A fluorescence-based binding assay for proteins using the cell surface as a sensing platform.

Protein-protein interaction (PPI) analysis is very important for elucidating the functions of proteins because many proteins execute their functions in living cells by interacting with one another. In PPI analysis, methods using the sensor chips are widely employed to obtain quantitative data. However, these methods require that the target proteins be immobilized on the sensor chips, and the immobilization processes can affect the binding of the target proteins to their binding partners. In the present work, we propose a PPI analysis system in which the surface of the living cells is utilized as a sensing platform.
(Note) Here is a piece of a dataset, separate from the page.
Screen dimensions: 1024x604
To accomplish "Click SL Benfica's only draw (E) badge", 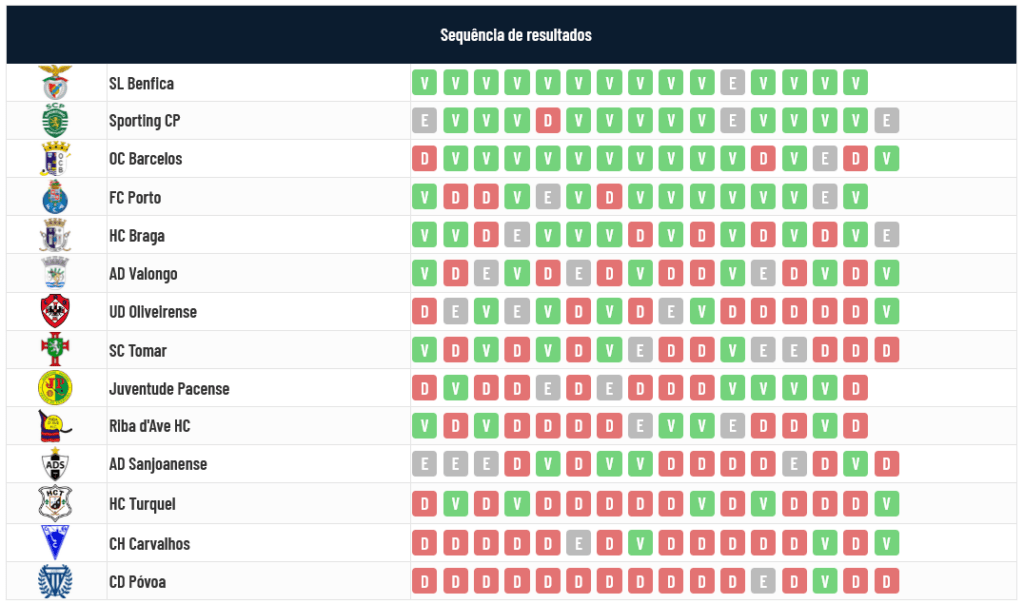I will pos(732,83).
In our approach, the target protein is displayed on the cell surface by expressing it as a fusion protein with a membrane protein, and the PPI analysis is then conducted by applying its binding partner labeled with a fluorescent dye to the cell surface. We have constructed a model of this binding analysis system using the interaction between biotin protein ligase (BPL) and biotin carboxyl carrier protein (BCCP), where BCCP was displayed on the cell surface and BPL labeled with fluorescein was applied to the cell surface. Here, a red fluorescent protein, mApple, was attached to the C-terminus of the fusion protein of BCCP with a membrane protein. We evaluated the binding level of the labeled BPL by using the intensity ratios of fluorescence from fluorescein to that from mApple. We found that the binding level of the labeled BPL was stably evaluated at least across 60 min observation period and estimated the binding dissociation constant between BPL and BCCP by equilibrium analysis to be 0.33 ± 0.05 μM.